Parece-me igualmente importante, ou mais importante ainda, uma educação que ajude qualquer pessoa, jovem ou não, a saber avaliar criticamente uma qualquer asserção. Por exemplo, aprendendo como o conhecimento científico é construído, em que consiste o método experimental, ou porque vale mais tentarmos rebater as nossas próprias hipóteses contra a realidade, em lugar de procurar formulações que as tornem inverificáveis. Não sou professor, mas não creio que estejam em jogo conceitos transcendentes, ou mais difíceis que aprender do que o que é uma derivada, a tabela periódica, ou a diferença entre mitose e meiose. (Presumo que estas coisas que ainda façam parte do que hoje se ensina...)

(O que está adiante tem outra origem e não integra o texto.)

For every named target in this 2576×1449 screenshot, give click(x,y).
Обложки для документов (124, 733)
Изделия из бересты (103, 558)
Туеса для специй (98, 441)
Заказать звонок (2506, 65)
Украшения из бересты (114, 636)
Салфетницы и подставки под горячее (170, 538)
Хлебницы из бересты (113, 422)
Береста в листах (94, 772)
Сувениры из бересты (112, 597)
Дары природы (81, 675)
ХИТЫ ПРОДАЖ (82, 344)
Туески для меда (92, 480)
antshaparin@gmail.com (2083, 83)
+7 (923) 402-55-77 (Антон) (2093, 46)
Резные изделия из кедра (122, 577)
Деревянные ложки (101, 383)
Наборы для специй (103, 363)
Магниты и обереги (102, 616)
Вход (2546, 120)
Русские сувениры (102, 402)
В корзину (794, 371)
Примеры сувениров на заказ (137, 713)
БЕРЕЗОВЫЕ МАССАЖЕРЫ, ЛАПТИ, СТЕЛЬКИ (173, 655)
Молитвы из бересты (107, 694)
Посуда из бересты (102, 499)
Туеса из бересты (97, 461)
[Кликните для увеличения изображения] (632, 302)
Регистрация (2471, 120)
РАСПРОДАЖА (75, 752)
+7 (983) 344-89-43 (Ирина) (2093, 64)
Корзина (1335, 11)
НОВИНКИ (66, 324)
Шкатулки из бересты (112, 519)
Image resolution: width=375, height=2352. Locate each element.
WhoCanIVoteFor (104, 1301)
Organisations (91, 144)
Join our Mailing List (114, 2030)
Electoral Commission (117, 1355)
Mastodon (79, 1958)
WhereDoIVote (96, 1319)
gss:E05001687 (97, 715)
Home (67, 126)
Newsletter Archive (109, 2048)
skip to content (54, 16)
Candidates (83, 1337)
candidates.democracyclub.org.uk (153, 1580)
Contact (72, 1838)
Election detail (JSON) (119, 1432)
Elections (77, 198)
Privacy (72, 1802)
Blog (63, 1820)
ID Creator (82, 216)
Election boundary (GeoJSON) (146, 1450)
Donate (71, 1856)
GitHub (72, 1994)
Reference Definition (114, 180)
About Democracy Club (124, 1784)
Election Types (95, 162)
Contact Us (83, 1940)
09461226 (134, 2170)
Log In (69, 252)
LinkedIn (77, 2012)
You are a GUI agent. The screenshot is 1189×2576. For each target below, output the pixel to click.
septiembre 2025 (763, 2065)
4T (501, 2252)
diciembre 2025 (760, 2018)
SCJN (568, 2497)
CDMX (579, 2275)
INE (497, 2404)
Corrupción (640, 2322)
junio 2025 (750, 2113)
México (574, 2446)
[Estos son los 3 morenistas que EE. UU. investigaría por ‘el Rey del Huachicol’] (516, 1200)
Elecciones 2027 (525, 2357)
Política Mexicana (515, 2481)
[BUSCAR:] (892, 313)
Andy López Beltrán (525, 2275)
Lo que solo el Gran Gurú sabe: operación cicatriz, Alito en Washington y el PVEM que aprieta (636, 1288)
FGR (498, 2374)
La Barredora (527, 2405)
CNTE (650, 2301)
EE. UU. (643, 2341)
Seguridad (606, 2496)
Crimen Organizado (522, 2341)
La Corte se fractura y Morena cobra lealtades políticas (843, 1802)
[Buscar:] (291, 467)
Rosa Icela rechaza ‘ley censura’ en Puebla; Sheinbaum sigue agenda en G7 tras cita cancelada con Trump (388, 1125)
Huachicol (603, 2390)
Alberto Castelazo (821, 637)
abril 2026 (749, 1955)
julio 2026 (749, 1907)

Bom, talvez nem o próprio conhecimento de como o saber científico é construído seja ainda vacina suficiente. Mas lendo os comentários de leitores que se fazem na imprensa on-line a artigos em que está em jogo uma vertente científica relevante, acho que ajudaria um bom bocadinho. Não só a sermos mais resistentes à palermice pseudocientífica, como a tornarmo-nos mais exigentes com os nossos agentes políticos. Ou seja, a sermos mais exigentes connosco próprios.

Anónimo disse...

1. A questão que formulei é pertinente, ou não? Há estudos sobre isso? Vi há tempos uma notícia no Público (duas páginas inteiras) sobre a falta de taxonomistas biológicos (colectores de plantas pelos campos, por exemplo; identificadores de pássaros, etc.). Mas baseei-me também num comentário (subjectivo) ouvido a uma pessoa que até foi professor de biologia muitos anos. Na zona em questão há muitos eucaliptos e acácias em redor, por sinal.
2. Perguntar ofende, de facto, em muitas culturas. Mas ofende em ciência?